Exercice incontournable dans le rock en général, et dans les musiques progressives en particulier, le double-album est toujours une expérience périlleuse. Le risque est bien celui d’en faire trop, de bavarder, de se perdre dans le remplissage. Ne vous inquiétez pas, Nemo relève le défi sans anicroche ou du moins, sans qu’on ne s’ennuie un seconde au fil de l’album. Au contraire même, tout s’enchaîne avec grâce, de l’introduction monacale au final grandiose. Cela grâce à des titres cohérents et bien composés, qui ne s’étendent pas abusivement (jamais plus de dix minutes) à une exception près (et quelle exception ! on y reviendra). Le tout est servi par une pochette sublime aux couleurs luxuriantes, et par des textes toujours aussi peu optimistes sur la condition humaine, soumise à la fabrique du consentement voire à la manipulation de masse.
Nemo est un groupe de rock progressif, attendez-vous donc à des morceaux plus ou moins alambiqués dans leur construction avec des démonstrations techniques impressionnantes. Le côté très électrique et metallique est exacerbé sur certains titres, et ce d’ailleurs dès le magnifique "Trojan (Le Ver dans le Fruit)" qui navigue entre riff et groove purplien Mark VIII et moments plus incisifs et virtuoses à la Dream Theater. Toujours entre deux eaux et avec un souci mélodique indéniable, Nemo propose des compositions accrocheuses, contrastées, et surprenantes.
Les changements d’ambiance au sein de l’opus permettent aussi d’être maintenu à flot tout au long de l’écoute : on passe du très groove "Milgram", où guitare et claviers dialoguent avec brio, sur une palette sonore variée, au plus atmosphérique "Verset XV" qui dispense des lignes instrumentales tout en douceur dont un solo mémorable (et un très bon duel croisé basse-guitare en guise de pont avant un final en crescendo, imparable). L’économie interne du Ver dans le Fruit est d’ailleurs pensée pour alterner des titres plus musclés avec d’autres plus doux (l’efficace "Neuro-Market" puis le plus progressif et mélancolique "Le Fruit de la Peur").

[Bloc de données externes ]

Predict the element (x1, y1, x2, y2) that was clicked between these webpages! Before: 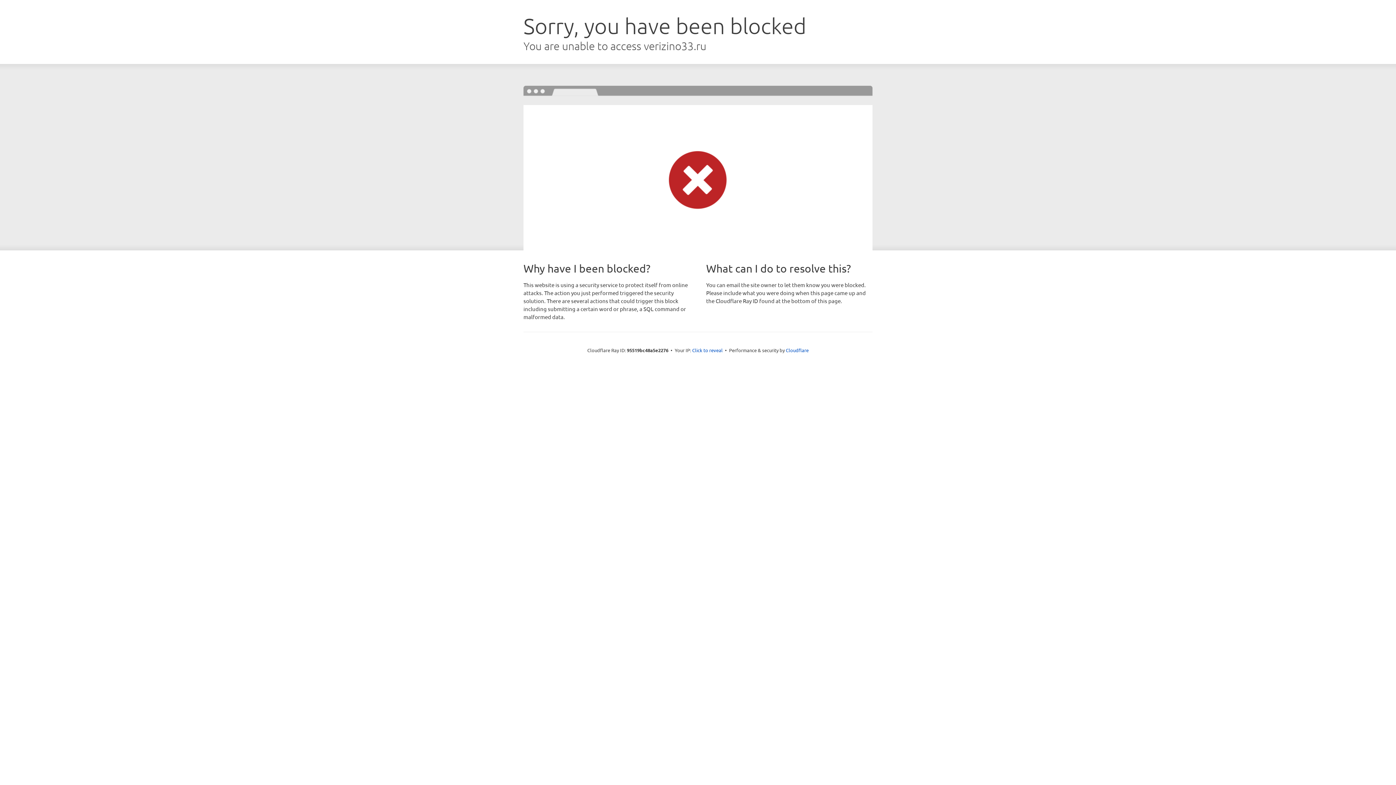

En outre, une belle pièce doit être mise en avant, "Triste Fable", non seulement pour ses qualités mélodiques et harmoniques, mais également pour son clin-d’œil à l’esthétique de la scène française de rock progressif des années 1970 par un passage narré.

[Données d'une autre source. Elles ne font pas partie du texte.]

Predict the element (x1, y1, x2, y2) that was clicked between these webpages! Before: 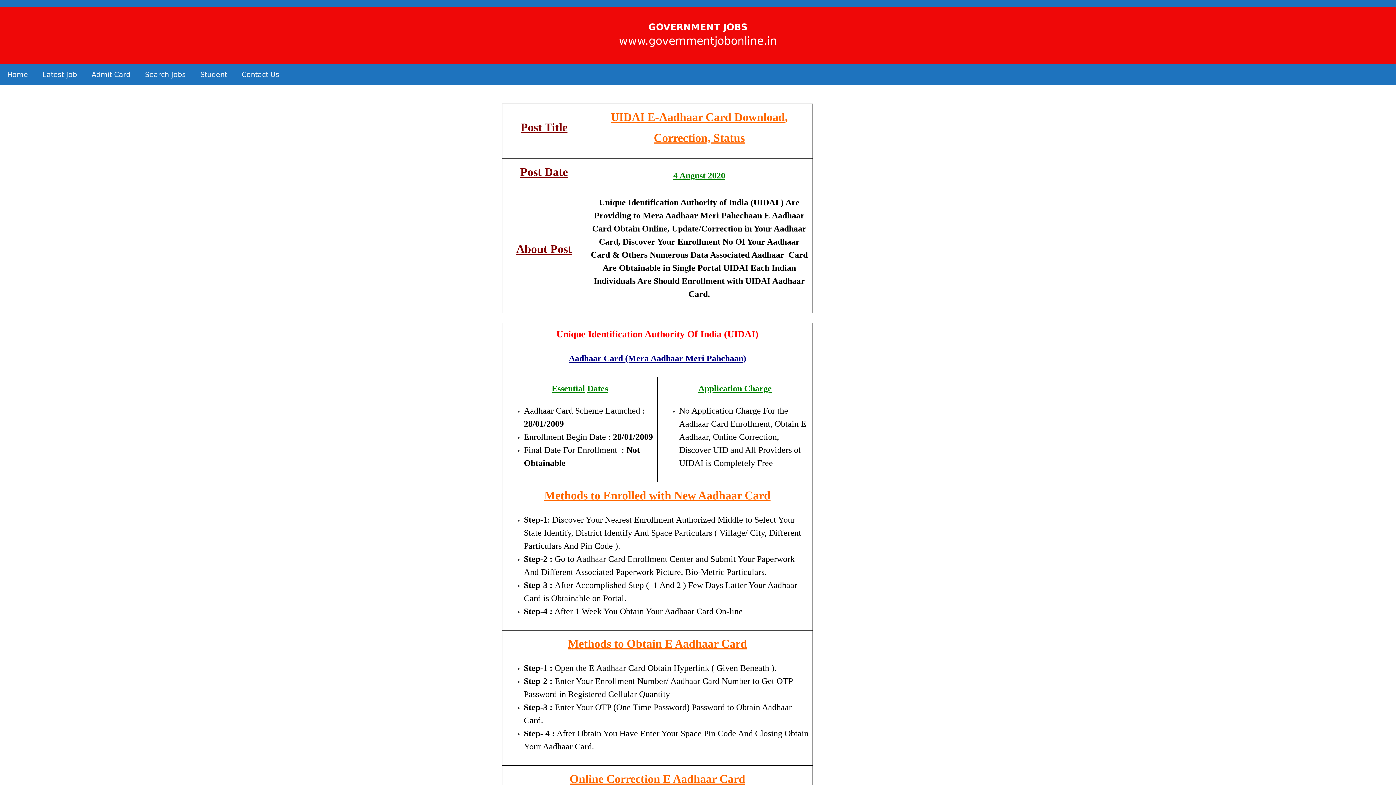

Et il y a la fresque finale, l’exceptionnel "Arma Diania", un des titres parmi les plus réussis de leur carrière. L’introduction calme lance une montée inexorable vers un riff endiablé, la batterie maintenant une cadence infernale, tandis que les claviers installent une atmosphère sidérale. A des plans de guitare très lourds répondent des passages chantés beaucoup plus doux et épiques. Nemo pousse également à son paroxysme ses digressions celtisantes dans la deuxième partie du morceau : d’abord par un pont rythmiquement syncopé, puis avec des mélodies typiquement folkloriques. Sans oublier les multiples passages instrumentaux très variés qui donnent une densité importante au titre, magistralement organisée pour que tout s’enchaîne sans accrocs.
Le Ver dans le Fruit est un des meilleurs albums du groupe, qui saura séduire l’auditeur le plus exigeant comme le néophyte. S’il fallait encore le démontrer, la capacité du groupe à produire un double-album sans tomber dans les affres de l’exercice confirme la qualité musicale de Nemo, formation essentielle de la scène hexagonale.